▸ Exercise details
What you should end up with is an exact copy of the lines from the one holding "[button] (269, 1093)" through the last line of the entries below, both included, and nothing else; leave every picture out.
*** Opening of Provided records ***
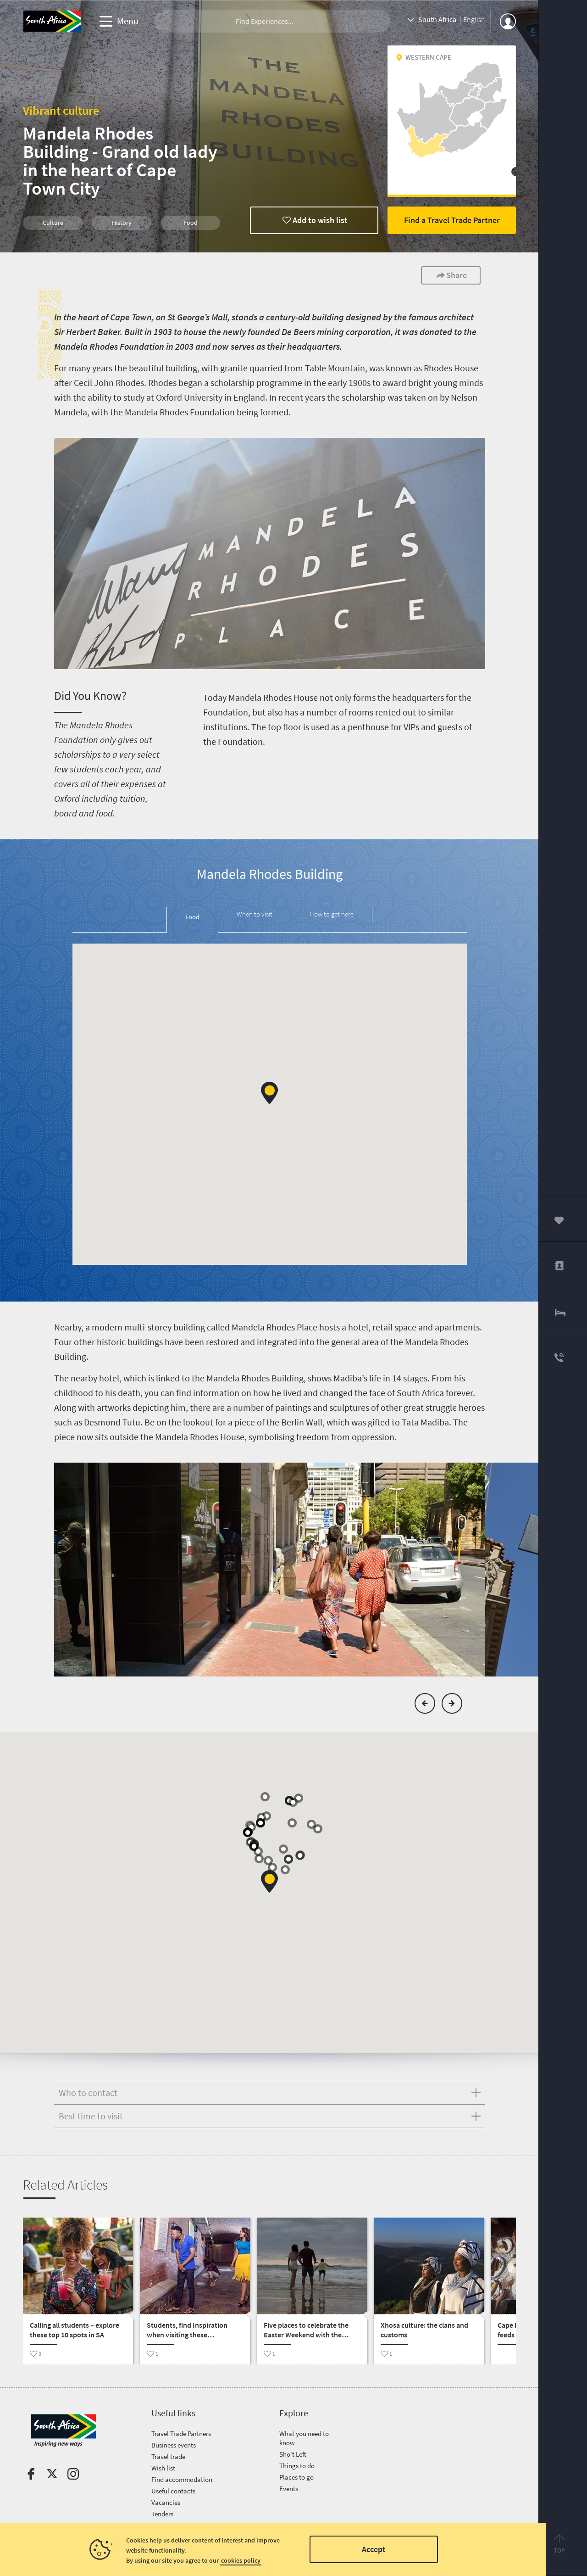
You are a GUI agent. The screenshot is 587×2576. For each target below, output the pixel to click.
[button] (269, 1093)
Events (288, 2488)
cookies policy (240, 2560)
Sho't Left (292, 2454)
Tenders (162, 2513)
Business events (173, 2445)
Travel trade (168, 2456)
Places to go (296, 2477)
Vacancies (165, 2502)
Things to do (297, 2465)
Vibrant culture (61, 110)
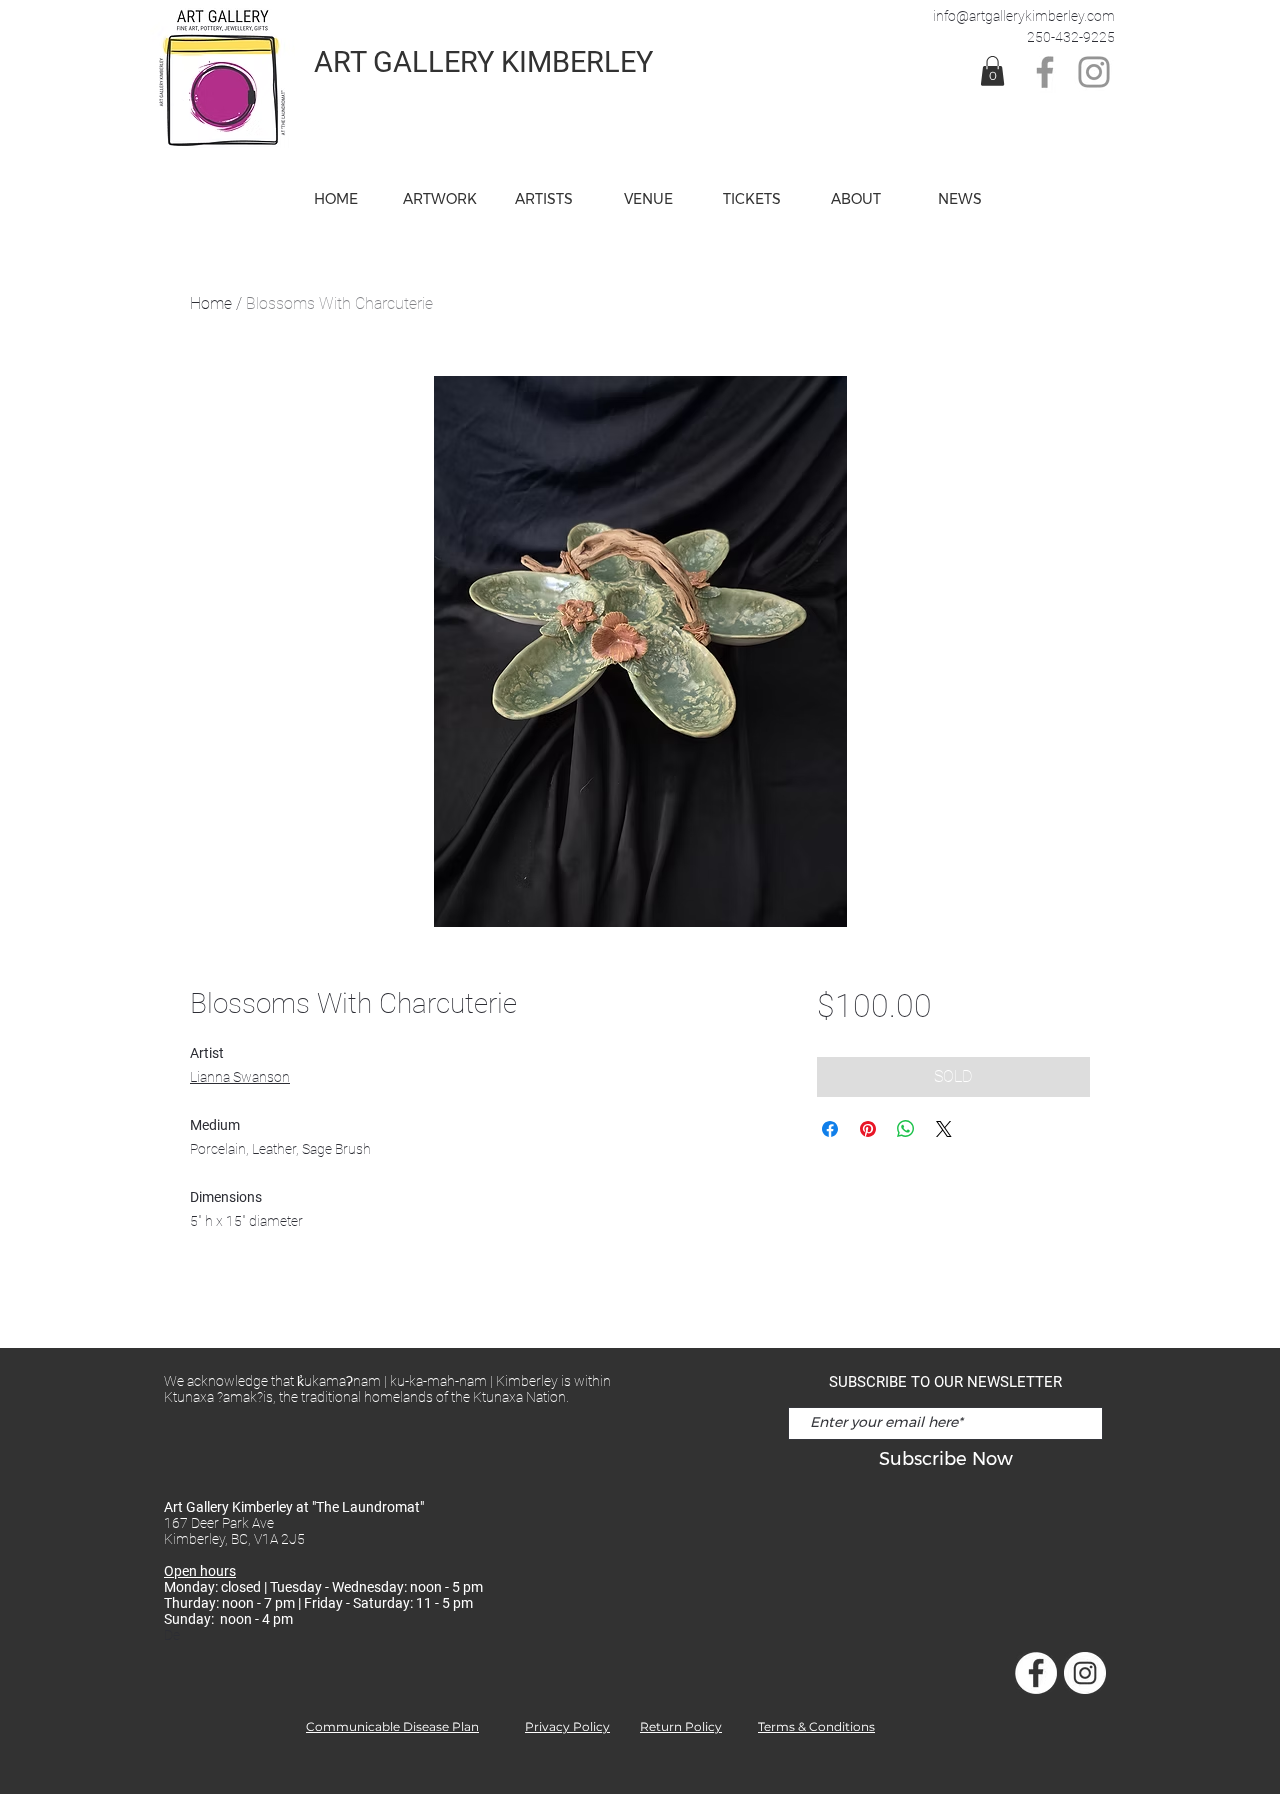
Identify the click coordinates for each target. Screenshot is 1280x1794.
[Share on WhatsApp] (906, 1129)
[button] (648, 199)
*** Close of Provided records ***
▸ Solution for this problem
[button] (269, 1093)
Events (288, 2488)
cookies policy (240, 2560)
Sho't Left (292, 2454)
Tenders (162, 2513)
Business events (173, 2445)
Travel trade (168, 2456)
Places to go (296, 2477)
Vacancies (165, 2502)
Things to do (297, 2465)
Vibrant culture (61, 110)
Identify the click coordinates for each target. Screenshot is 1280x1794.
[Share on WhatsApp] (906, 1129)
[button] (648, 199)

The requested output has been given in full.